Court exercice: Dans le texte ci-dessous sur l’abstention, retapez à l’identique le passage situé entre « L’abstention comme nouvelle » et « la manifestation [7]. », ces deux bornes comprises.

Texte extrait:
--------------------

8La diffusion du phénomène contribue à redéfinir les modalités de la participation politique. Il faut donc chercher à en comprendre le sens et la place dans l’évolution d’ensemble des systèmes démocratiques. L’abstention ne peut être interprétée seulement comme un symptôme, comme un manque, comme un déficit. Elle participe pleinement aux transformations des formes contemporaines de politisation et d’expression démocratique et au mouvement de recomposition des attributs de la citoyenneté moderne. Car comment interpréter autrement l’augmentation constante des retraits de la décision électorale observés alors même que l’acte de voter est au cœur de la représentation politique, et que les électeurs s’y montrent viscéralement attachés ? Comment comprendre ce désistement, et tout particulièrement dans les jeunes générations, alors même que les citoyens sont plus éduqués, plus informés et globalement plus compétents pour appréhender les enjeux comme les ressorts d’une élection ? Ce désengagement signe-t-il seulement un repli et une apathie politiques d’électeurs se détournant de la scène collective et désertant leurs droits civiques, ou bien n’est-il pas plutôt significatif d’un nouveau type de comportement et de modèle de citoyenneté ?
L’abstention comme nouvelle forme d’expression politique
9Si les électeurs restent dans leur ensemble attachés aux institutions politiques et aux rouages de la démocratie représentative ils sont néanmoins critiques à leur endroit, moins confiants et plus sceptiques quant à leur efficacité, et développent des formes de participation plus protestataires. Pour 79% des Français, il est « extrêmement » et « très important » que les gens votent régulièrement aux élections pour assurer le bon fonctionnement de la démocratie, mais, pour 62 % d’entre eux, il est aussi « extrêmement » et « très important » que les gens manifestent pour défendre leurs revendications. Les jeunes générations sont encore plus fréquemment acquises à cette dernière nécessité que leurs aînés : 68 % des 18-24 ans contre 48 % des 65 ans et plus reconnaissent l’importance de la manifestation [7].
10La « démocratie d’élection » s’est quelque peu érodée et si l’on est passé, selon les mots de Pierre Rosanvallon, « d’une démocratie politique "polarisée" à des formes de "démocratie civile" plus disséminées », d’autres formes de l’activité politique se sont quant à elles raffermies telles que la « démocratie d’expression », la « démocratie d’implication » ou encore la « démocratie d’intervention ». Le vote ne les contient plus, comme par le passé, à lui tout seul [8]. Le devoir de voter n’est pas remis en cause, mais il obéit à un impératif moral et social moins fort qu’avant. Dans un climat de relative désinstitutionnalisation de la politique et de plus grande individualisation des choix et des convictions personnelles, le droit de ne pas voter acquiert aussi une certaine légitimité. Et l’abstention ne peut être interprétée seulement comme une indifférence et une panne de civisme. Par ailleurs, l’idée d’une participation directe des citoyens a aussi gagné en légitimité. Les actions protestataires, les manifestations de rue, la signature de pétitions, les mouvements antimondialisation ont beaucoup augmenté non seulement en nombre mais aussi en poids et en influence sur les décisions politiques. Cette démocratie participative s’est peu à peu affranchie des bannières syndicales ou partisanes. À l’heure de l’individuation des pratiques sociales, en participant à ce type d’actions, certains même peuvent se sentir davantage citoyens et plus engagés qu’au travers de l’usage classique de la médiation politique des partis et de la délégation de mandat octroyé par leur vote. La participation politique se fait aujourd’hui à partir de plusieurs scènes d’expression citoyennes et de plusieurs répertoires d’action : le vote, l’abstention et la manifestation. C’est à partir d’un usage combiné de la démocratie représentative et de la démocratie participative que de plus en plus de citoyens se font entendre. Et l’abstention joue de plus en plus un rôle décisif.

--------------------

Données recueillies:
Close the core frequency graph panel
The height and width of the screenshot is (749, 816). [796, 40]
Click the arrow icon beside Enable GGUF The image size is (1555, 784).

--------------------

Résultat produit:
L’abstention comme nouvelle forme d’expression politique
9Si les électeurs restent dans leur ensemble attachés aux institutions politiques et aux rouages de la démocratie représentative ils sont néanmoins critiques à leur endroit, moins confiants et plus sceptiques quant à leur efficacité, et développent des formes de participation plus protestataires. Pour 79% des Français, il est « extrêmement » et « très important » que les gens votent régulièrement aux élections pour assurer le bon fonctionnement de la démocratie, mais, pour 62 % d’entre eux, il est aussi « extrêmement » et « très important » que les gens manifestent pour défendre leurs revendications. Les jeunes générations sont encore plus fréquemment acquises à cette dernière nécessité que leurs aînés : 68 % des 18-24 ans contre 48 % des 65 ans et plus reconnaissent l’importance de la manifestation [7].